Retraites : l’âge de départ repoussé par un simple amendement ?

Mardi, Élisabeth Borne s’est invitée à la réunion des groupes parlementaires de la majorité présidentielle. Car la bataille des retraites est imminente. La Première ministre devrait présenter le projet de loi d’ici 15 jours. Pour un débat dans l’hémicycle en janvier. Et une adoption avant l’été.

Pas un mot à la sortie, mais sur le trottoir, les maréchaux de la Macronie semblaient satisfaits.

La majorité présidentielle avait quelques états d’âme, ces dernières semaines. Beaucoup de députés n’ont pas envie de revivre les affrontements d’il y a trois ans, juste avant le COVID. Ils ont réclamé et obtenu quelques cuillères de miel pour faire avaler la potion aux salariés.

Ainsi le montant de la retraite minimum a été revu à la hausse. Au lieu des 1 100 euros initialement promis, on s’achemine vers une pension équivalente à 85 % du smic pour une carrière complète.

Seconde assurance donnée à la majorité, les économies générées par la réforme alimenteront les retraites et rien que les retraites.

Ça reste à voir. Pour Valérie Rabault, la présidente du groupe socialiste, l’intention du gouvernement n’est pas de sauver les retraites.

Il y a plus paradoxal encore. Cette réforme va générer des dépenses supplémentaires pour la collectivité. C’est ce qu’a souligné Mathilde Panot lors de son point de presse.

Explication. Aujourd’hui, l’âge moyen de départ à la retraite est de 63 ans et un mois selon les dernières statistiques de la Sécurité sociale.

En l’état, le projet de loi du gouvernement prévoit de repousser l’âge légal de départ à 63 ans en 2025, 64 ans en 2028 et 65 ans en 2031. Sans allonger la durée des cotisations.

On va donc se retrouver avec des salariés qui auront réuni un nombre suffisant de trimestres pour liquider leur retraite, mais qui devront patienter jusqu’à 64 ou 65 ans.

Et où patienteront-ils ? À Pole emploi.

Car les chefs d’entreprise ne vont pas les garder au chaud dans leurs effectifs.

Pour ceux qui croiraient au Père noël – je sais que c’est la saison – je rappelle que le taux d’emploi des personnes de plus de 55 ans était de 56,1 % au 4e trimestre 2021.

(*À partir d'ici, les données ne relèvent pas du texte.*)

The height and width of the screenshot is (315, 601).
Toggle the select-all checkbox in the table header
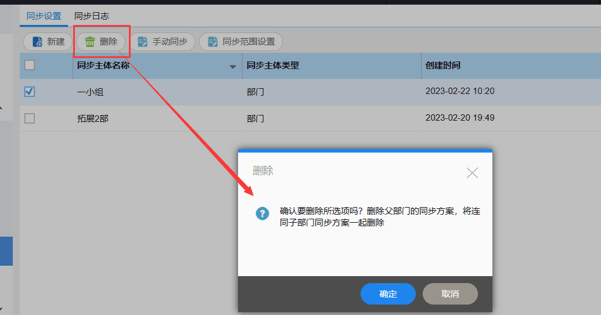30,65
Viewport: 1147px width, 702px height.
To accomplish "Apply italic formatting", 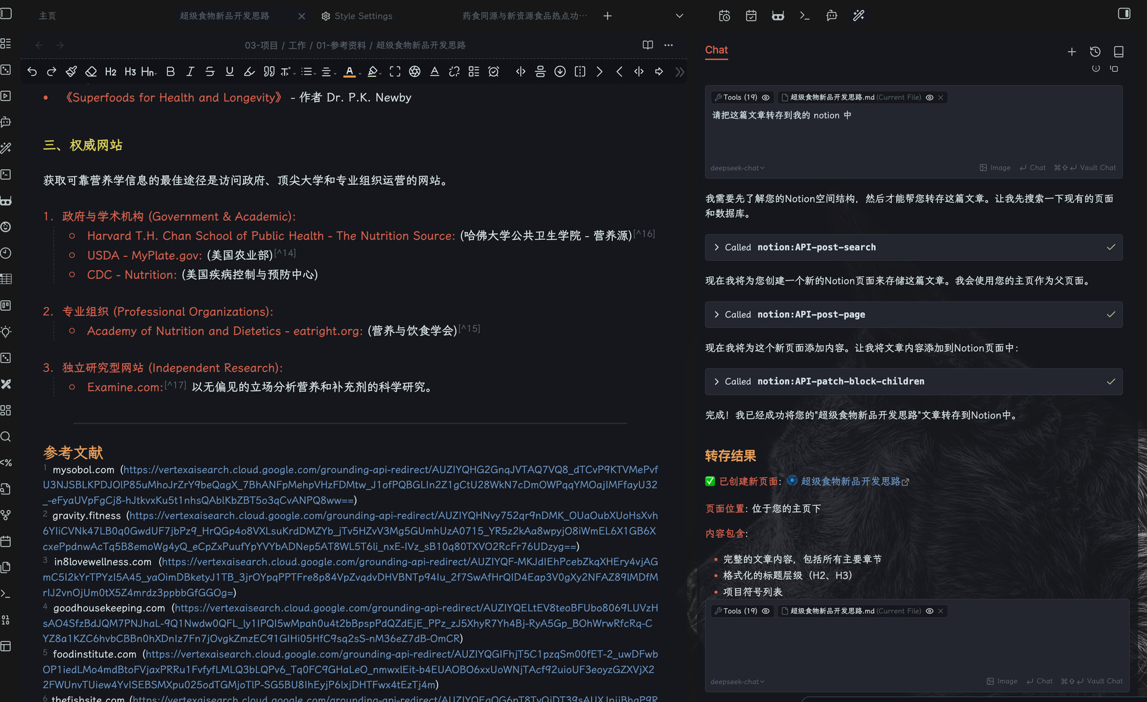I will (190, 72).
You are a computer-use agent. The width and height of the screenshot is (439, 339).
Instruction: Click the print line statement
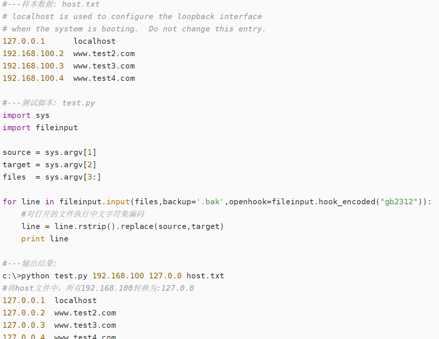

La réforme de l’assurance retraite va donc se faire au détriment des comptes de l’assurance chômage. C’est absurde ? Oui. Comme souvent avec ce gouvernement.

Comment l’exécutif compte-t-il faire passer sa réforme ? Il n’est pas certain qu’il puisse tabler sur le groupe LR pour trouver une majorité. Écoutez les réserves de Philippe Gosselin sur le report à 65 ans de l’âge légal.

Le débat parlementaire risque de se terminer par un 49-3.

Mais, depuis la réforme constitutionnelle de 2008, le gouvernement ne peut engager sa responsabilité qu’une fois par session. C’est un peu comme les totems d’immunité de Koh Lanta. Une fois qu’il a servi, c’est fini.

Il n’y a que dans le domaine budgétaire où c’est open bar. Ainsi, hier après-midi, Élisabeth Borne a engagé la responsabilité de son gouvernement pour la 7e fois.

Du coup, à Matignon, on cherche une astuce pour rester dans le périmètre des lois de finances. Et économiser ainsi le seul 49-3 disponible hors discussion budgétaire.

Une solution tient la corde : Élisabeth Borne pourrait utiliser un véhicule législatif dénommé projet de loi de financement rectificative de la Sécurité sociale. Un PLFRSS.

Vous ne savez pas de quoi il s’agit ? C’est normal. Cette aberration technocratique n’a été utilisée qu’à deux reprises dans l’histoire parlementaire : en 2011 et 2014.

En gros, c’est un texte qui permet d’ajuster après coup certaines dispositions comptables du budget de la Sécurité sociale. Une modification de l’âge du départ en retraite y aurait donc toute sa place, puisque, rappelons-le, la Sécurité sociale, c’est aussi la branche vieillesse.

Ce n’est pas suffisant répond Fabien Roussel. Pour le secrétaire national du Parti communiste, il faut consulter les Français.

La proposition n’a rien de fantaisiste. En avril dernier, interrogé sur BFM, Emmanuel Macron avait déclaré ne pas l’exclure « sur quelque réforme que ce soit s’il y a trop de tensions ». Si une telle consultation peut éviter de déchirer le pays pendant des mois, c’est une bonne idée.